## WORK TO BE COMPLETED
Turn the part of the records that opens with the line containing "You are a computer-use" and runs through the end of the records into a Markdown table with columns Row and Line, skipping blank lines. Leave the pictures out of the table.

## RECORDS FOR THE EXERCISE
↓
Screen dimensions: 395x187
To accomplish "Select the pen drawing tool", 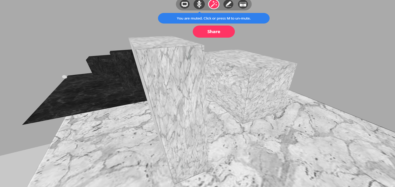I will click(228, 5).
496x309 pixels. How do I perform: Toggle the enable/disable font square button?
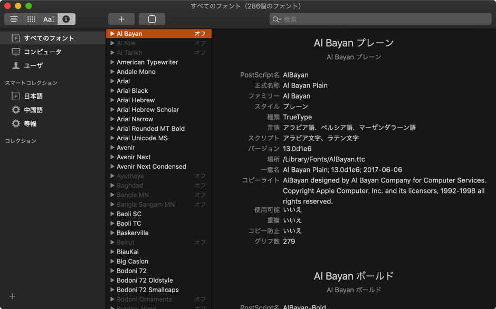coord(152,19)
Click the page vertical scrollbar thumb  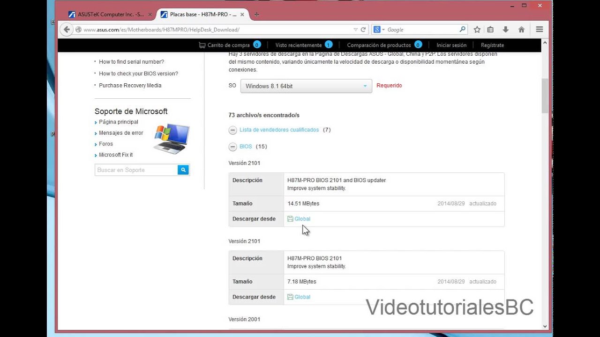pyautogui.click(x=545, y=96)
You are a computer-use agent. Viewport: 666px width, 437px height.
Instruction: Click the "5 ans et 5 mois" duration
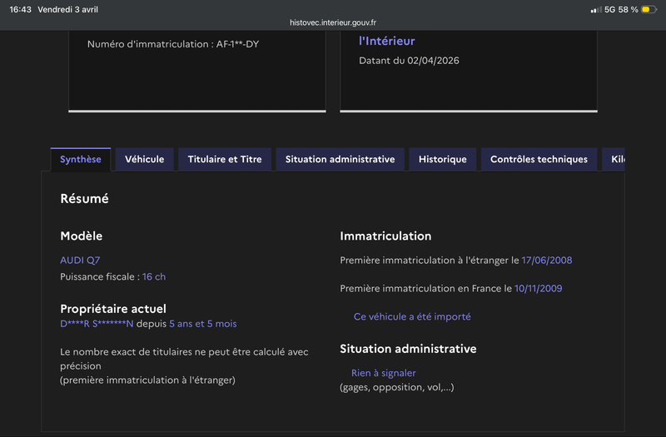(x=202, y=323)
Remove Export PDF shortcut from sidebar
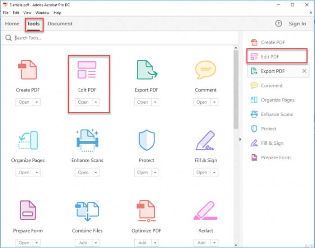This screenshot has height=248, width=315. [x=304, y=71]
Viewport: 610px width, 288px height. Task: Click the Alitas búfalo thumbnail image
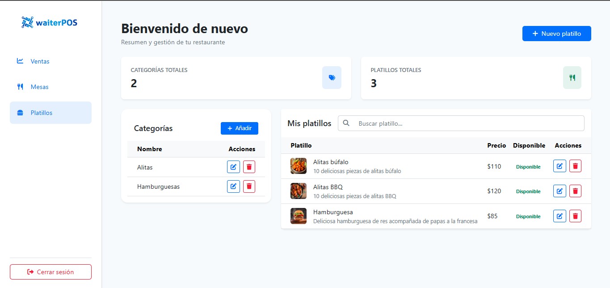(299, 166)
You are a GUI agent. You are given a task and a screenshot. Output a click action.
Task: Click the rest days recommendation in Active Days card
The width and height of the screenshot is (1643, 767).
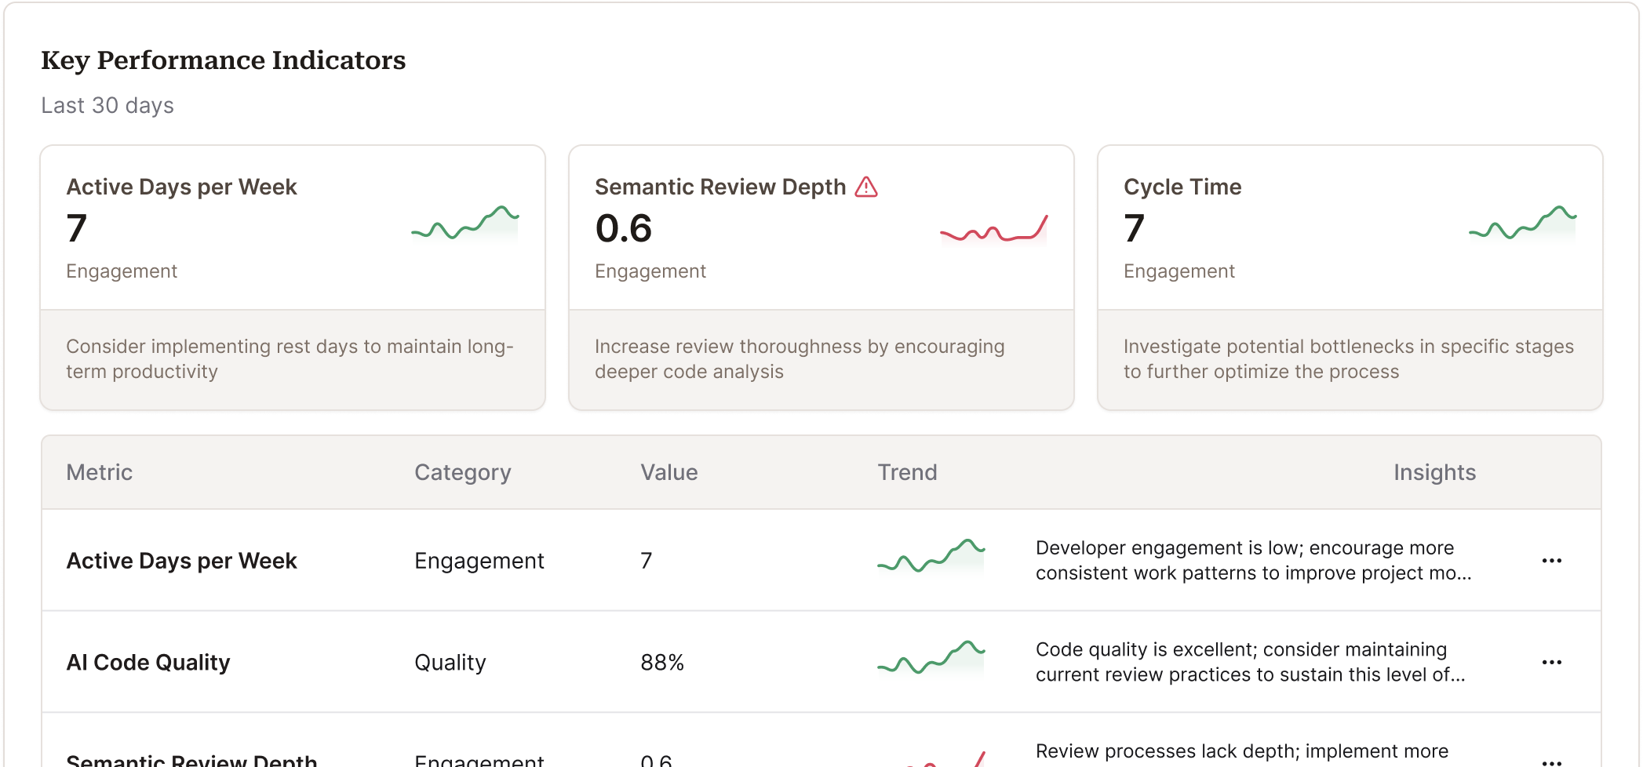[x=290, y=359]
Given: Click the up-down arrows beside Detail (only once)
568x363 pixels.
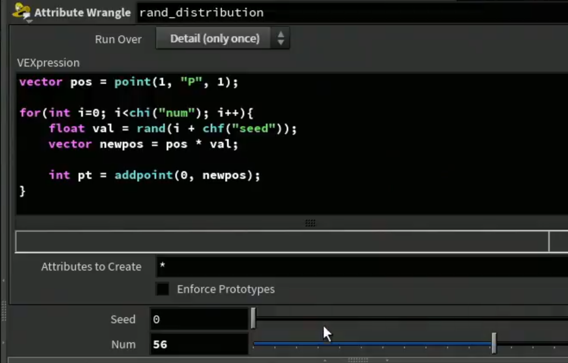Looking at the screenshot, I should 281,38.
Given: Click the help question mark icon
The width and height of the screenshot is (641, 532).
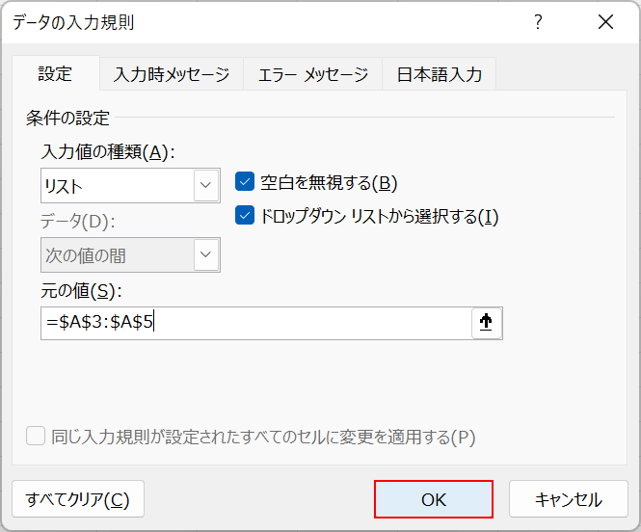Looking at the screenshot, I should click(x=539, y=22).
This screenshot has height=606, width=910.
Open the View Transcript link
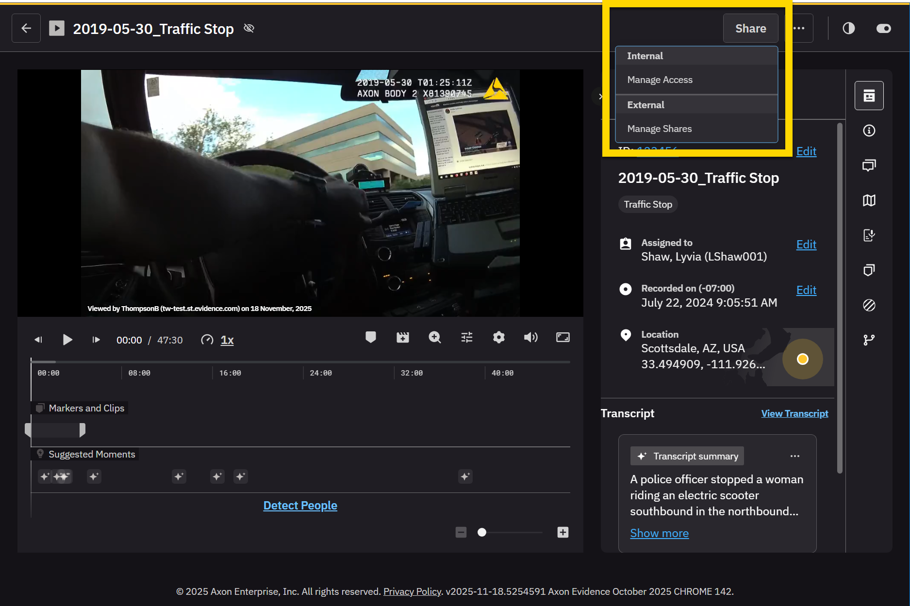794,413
↑
## FINAL RESULT
| Row | Line |
|---|---|
| 1 | You are a computer-use agent. Viewport: 666px width, 437px height. |
| 2 | Instruction: Click the "5 ans et 5 mois" duration |
| 3 | (x=202, y=323) |
| 4 | Remove Export PDF shortcut from sidebar |
| 5 | This screenshot has height=248, width=315. [x=304, y=71] |
| 6 | Viewport: 610px width, 288px height. Task: Click the Alitas búfalo thumbnail image |
| 7 | (299, 166) |
| 8 | You are a GUI agent. You are given a task and a screenshot. Output a click action. |
| 9 | Task: Click the rest days recommendation in Active Days card |
| 10 | The width and height of the screenshot is (1643, 767). |
| 11 | [x=290, y=359] |
| 12 | Given: Click the up-down arrows beside Detail (only once) |
| 13 | 568x363 pixels. |
| 14 | Looking at the screenshot, I should 281,38. |
| 15 | Given: Click the help question mark icon |
| 16 | The width and height of the screenshot is (641, 532). |
| 17 | Looking at the screenshot, I should click(x=539, y=22). |
| 18 | This screenshot has height=606, width=910. |
| 19 | Open the View Transcript link |
| 20 | 794,413 |